なぜリベラルは負け続け、いつまでも現実を変えられないのか?

「百田尚樹現象」から見えてくること
現代ビジネス編集部 プロフィール

理解するための議論が必要

――モンスター扱いするとか間違っていると言うだけでは、極化しますよね。SNSでは、論破合戦ばかりというか……。

勝つことが目的化する議論には落とし穴があります。相手に勝ちたい、自分たちが正しくありたいと思うと、単一の正解を求めるようになってしまう。これは科学的なエビデンスがあります(『別冊日経サイエンス 心と行動の科学』所収「勝つための議論の落とし穴」)。

僕はいま求められているのは、理解するための議論だと思っています。あなたたちはどういう考えなのか、なぜそう考えるのかを理解する。最新のエビデンスでは、理解しあう議論を通じて、世の中が多様であることを認められるようになるといいます。これは当たり前の話なんだけど(笑)

彼らには彼らの日常があり、マーケットがある。

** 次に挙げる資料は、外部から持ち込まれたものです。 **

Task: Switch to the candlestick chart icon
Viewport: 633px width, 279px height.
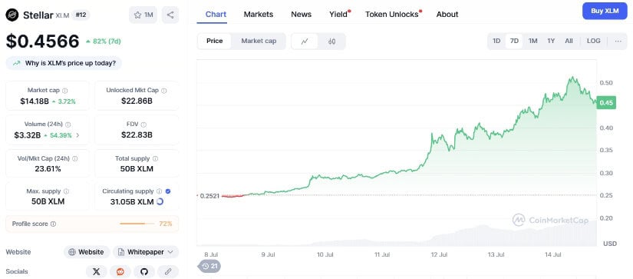Action: (331, 42)

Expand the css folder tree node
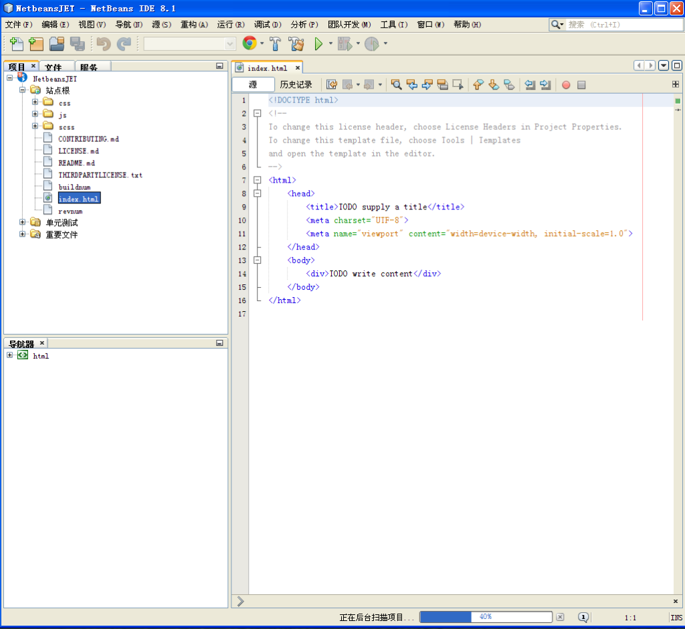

僕の仕事としては、分断を繋ぎ止めることかなと思っています。ただ意見を言い合うだけならまだいいけれど、左右を問わず、行動や思想を含めて極端になってしまうと非常に危ういです。だからこそ、意見が違う人たちの行動原理を解き明かすことや、いま起きている現実を可視化していく手法がこの時代には必要だと思っています。

 

――集団極化すると、対話は困難なんでしょうか?

対話というと大げさだけど、まずもって「なんでそんなこと考えてるの?」という問いを発すること自体が困難になりますよね。そうなると、人生を知ることで見えてくるものもあるのに、それが見えなくなってしまう。

――人間として認めるところは認めていこう、と。

認めることは、労力がかかるんです。「あいつは間違っている」と言うだけならラクなこと。それはオピニオンの仕事だし、Twitterでがんがんやってればいい。でも、僕がやるべき仕事ではないでしょう。僕は、人間を理解しながら、問いを設定して、それと向き合っていきたいと思っています。

――問いの立て方が大事になりますね。

大事なのは、繰り返しになります、意見が違う人々が「なぜそう考えるのか」「なぜ支持されるのか」と問うことです。どこが間違っているのかという問い方だけだと、間違っていたことを確認する以上の成果を得られません。

だから、今の時代に必要なのは、「なぜ、どうして」という問いを立てること。昔からノンフィクションはそれをやってきたわけです。猪瀬直樹さんの『昭和16年夏の敗戦』は、どうしてあんな戦争に突入したのかを問う。沢木耕太郎さんの『危機の宰相』は、高度経済成長がなぜ実現したのか、「所得倍増」という戦後最大のコピーがどのように生まれたのかに迫っています。